When the OCWD Board of Director’s voted 6-4 on December 9 to lease the Ball Road Basin to Competitive Power Ventures (CPV), it was the first step on a longer road CPV must travel to get permission to build a 400 megawatt power plant on the site.

CPV needed the lease agreement approved in order to meet the December 16, 2013 deadline set in a Southern California Edison’s Request-For-Offers for power generation. There are still a number of hurdles CPV needs to clear before it can actually build a plant, and here is a timeline of that process:

January 30, 2014: Edison notifies offerors who have been placed on the shortlist for consideration for contracts. If CPV’s offer doesn’t make the shortlist, it’s my understanding their proposal for a Ball Road Basin plant is dead for the time being.

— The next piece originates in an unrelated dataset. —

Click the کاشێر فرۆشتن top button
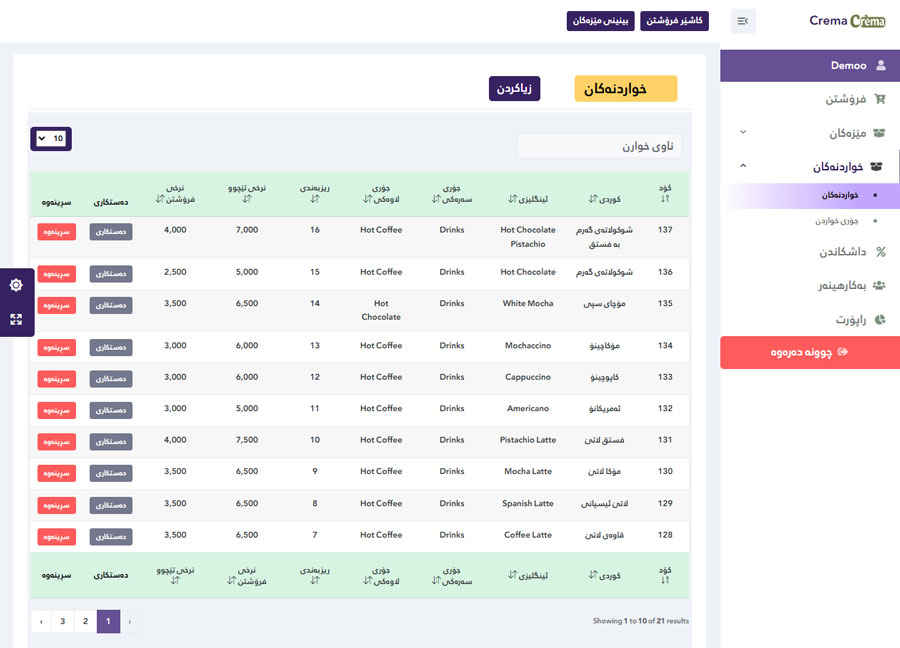Screen dimensions: 900x648 [x=673, y=21]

May 22, 2014: If CPV’s Ball Road Basin proposal makes the shortlist, May 22 is the deadline to complete negotiation of agreement with Edison.

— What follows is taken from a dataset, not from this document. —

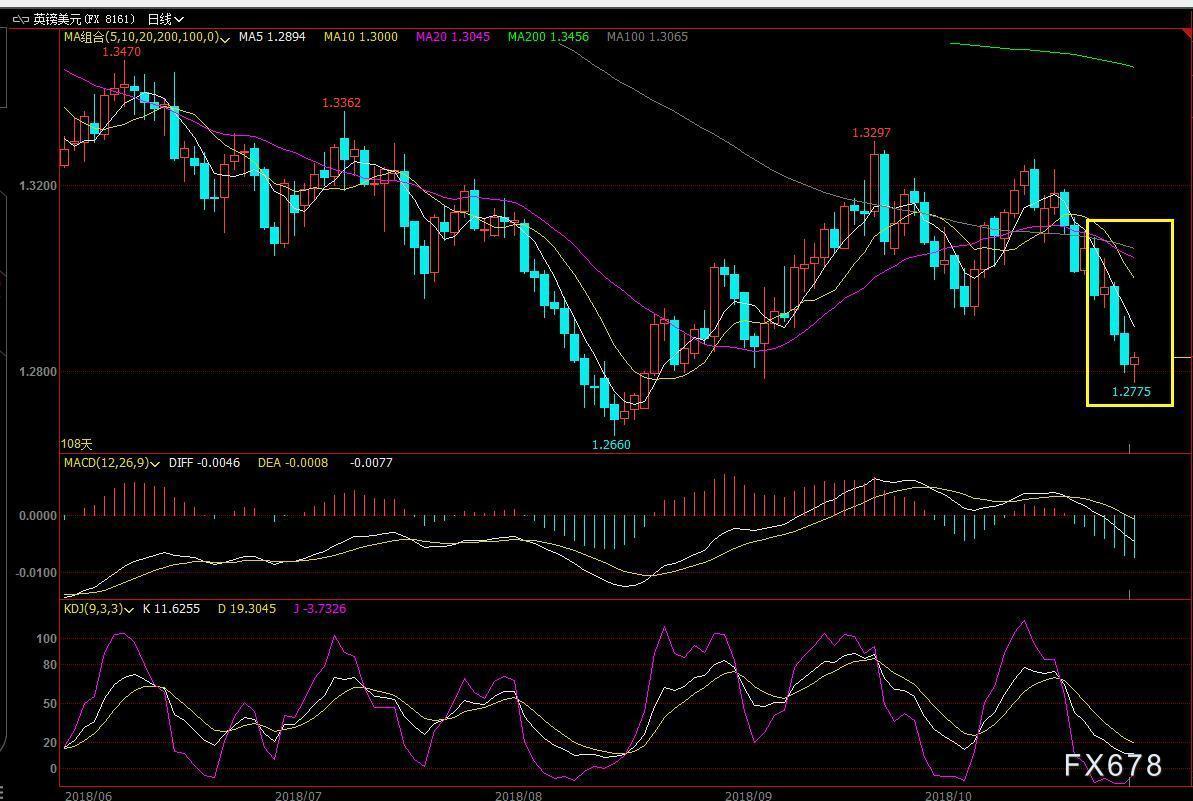Click the 108天 day-count label
Screen dimensions: 1193x801
[76, 443]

May 29, 2014: Deadline to submit a final offer.

June 26, 2014: Last date for notification of successful offers and to sign agreements.

If CPV succeeds in negotiation a power agreement with Edison for the proposed Ball Road Basin project, it will then begin the California Energy Commission’s 12-month review and approval process.

There has been unified community opposition to CPV’s proposal from both Anaheim residents and businesses, who have swamped OCWD Board meetings since November to register their opposition. The OCWD and the City of Anaheim have received hundreds of e-mails, letters and phone calls opposing the building of a power plant on the Ball Road Basin site.

It’s important to note this opposition, coordinated by the Stop the Power Plant coalition, does not oppose the building of power plants nor question the region’s need to additional power generation. It is a question of whether the Ball Road Basin is an appropriate site for a 400 megawatt power plant – which won’t supply electricity to Anaheim – and the answer from residents and businesses alike has been a universal “no.”

While the coalition fell short of persuading five OCWD Directors to oppose leasing the site, the intense, sustained and broad public opposition to CPV’s proposal is in the public record, and will be a major factor in the CEC’s decision to approve or reject it (assuming Edison signs an agreement with CPV).

Informed sources say the CEC is reluctant to approve the siting of power plant projects where there is strong community opposition. Also, even if the Ball Road Basin project is selected by Edison, it will be just one of several projects selected and won’t constitute the difference between whether or not the region’s power needs are met.